CaM-dependent kinase II (CaMKII), like Ng, is also highly concentrated in dendritic spines (1, 16) and the two proteins can be functionally related to each other. CaMKII has been proposed as a molecular decoder of Ca2+ spikes in neurons; it is also implicated in the modulation of gene expression, ion channel conductance, neurotransmission, and synaptic plasticity (17). Activation of CaMKII involves binding of Ca2+/CaM to the regulatory domain to free the inhibition imposed by the autoinhibitory domain. The activated kinase can phosphorylate many substrates as well as its own autoinhibitory domain at Thr286 (αCaMKII). The autophosphorylated CaMKII remains partially active even in the absence of Ca2+/CaM, which is referred to as autonomous activity (17). The autonomous CaMKII continues to propagate the autophosphorylation, a feature that has been implicated in associative learning in rodents and in hippocampal LTP (18, 19). In support of this hypothesis, mice lacking αCaMKII (20) or with mutation of the autophosphorylation site from Thr286 to alanine exhibited severe deficits in LTP and spatial learning (21).

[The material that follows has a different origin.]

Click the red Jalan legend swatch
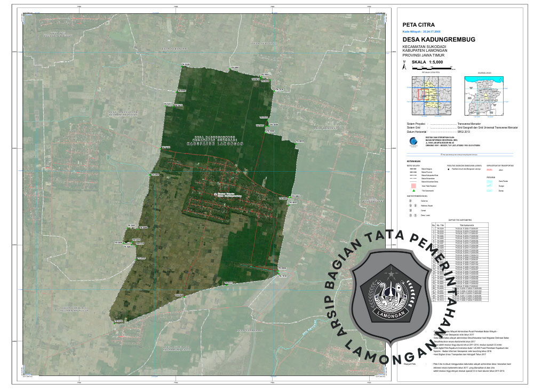This screenshot has width=542, height=392. [490, 170]
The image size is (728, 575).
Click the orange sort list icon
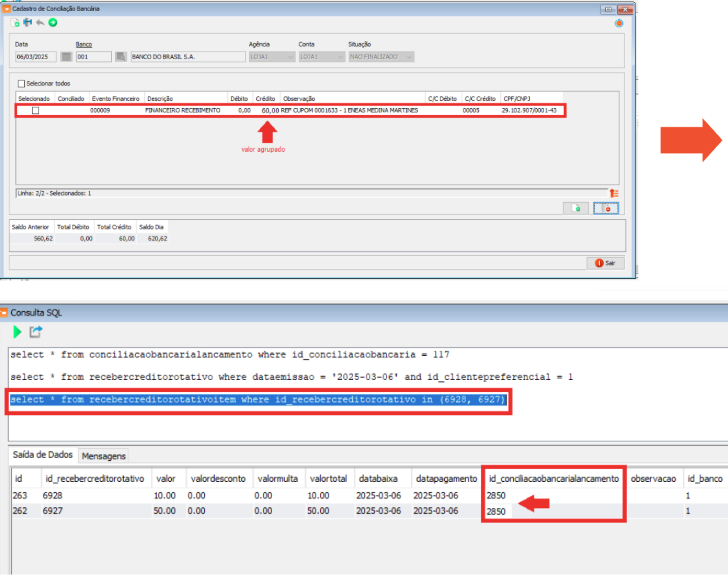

We report here the generation of a strain of Ng knockout (KO) mice that did not exhibit obvious developmental and neuroanatomical abnormalities; however, these animals were profoundly impaired in spatial learning accompanied by changes in hippocampal short- and long-term plasticity. Our data suggest that the observed functional deficits of the KO mice are caused by the absence of Ng, which is crucial for a fine-tuned amplification of the Ca2+ signal and the activation of CaMKII.

Experimental Procedures

Generation and Characterization of Ng KO Mice.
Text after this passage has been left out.